Vol.5 平野製麺所「うずしおの華」
麺そのものの味わいを追求
「手延べ」とは読んで字のごとく、麺生地を引き伸ばすことで、麺を作り上げる技法を言い、極細の素麺はその技術の結晶です。しかし、素麺業界は機械化が進み、「手延べ素麺」と名乗っていても市販のほとんどは機械で作られています(もちろん「手延べ」と名乗れる、基準は守られています)。その中で平野製麺所は、本来、手延べを名乗るのに必要な「小引き」「門干し」「付けハタによる乾燥」を全て手作業で行っている数少ないメーカーです。

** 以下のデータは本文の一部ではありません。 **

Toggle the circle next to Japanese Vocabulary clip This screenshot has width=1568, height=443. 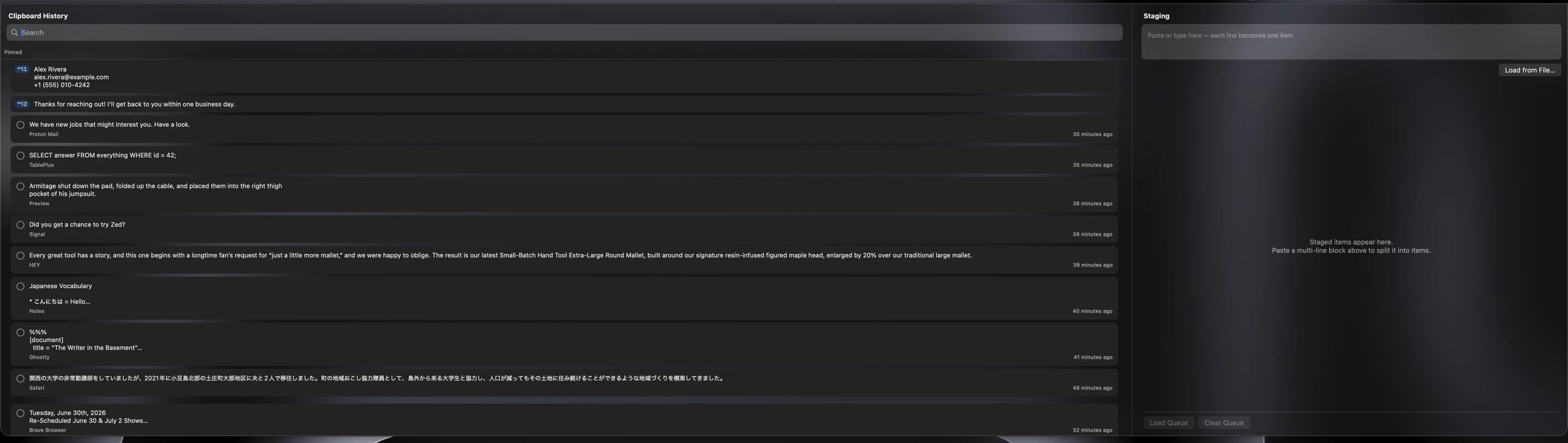pos(21,287)
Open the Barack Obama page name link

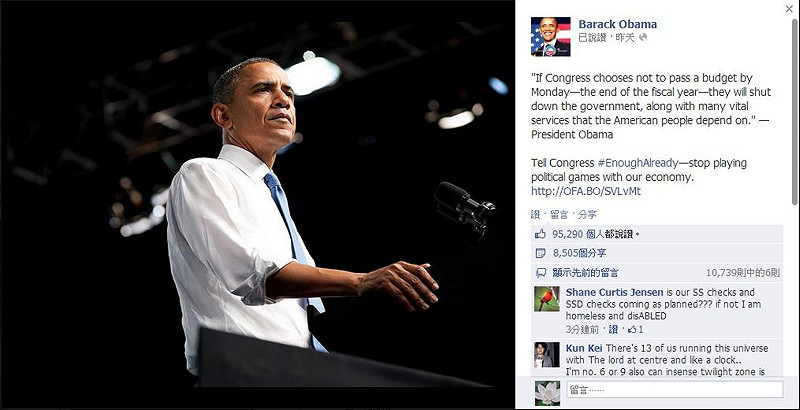click(617, 24)
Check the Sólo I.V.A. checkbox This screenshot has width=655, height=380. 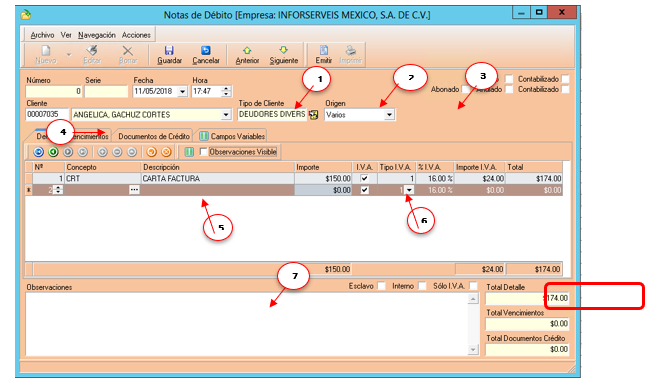click(x=473, y=286)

まず、じっくり練り上げた麺生地を数段階に分けて引き伸ばしていきます。その際、その日の気温や湿度などで変化する麺の状態を見極めながら、長年の皮膚感覚で最適な加減に調整して引き伸ばします。また、その都度、適度な熟成時間を設けることもポイントで、延べ3日かけて仕上げます。
その平野製麺所の中でも究極を目指したのが「手延べ素麺うずしおの華」。風味豊かな国産小麦、地元・鳴門の釜炊塩、日本で一社しか作っていないとされる圧搾抽出の米油を使用。国産小麦がもつ旨みと甘み。そしてモチモチした食感を最大限に引き出しています。
通常、素麺はつゆに漬けて食べるものですが、茹で上がりを冷水でさっと引き締め、まずはそのままで食べてみてください。麺そのものの味わいが感じられると思います。あえてやや太めに仕上げてあるので、しっかりした弾力も楽しめます。また、この素麺の本領が発揮されるのは温かい出汁でいただく煮麺(にゅうめん)です。市販品より伸びにくいので、最後までおいしくいただけます。夏以外のシーズンでも十分楽しめる素麺です。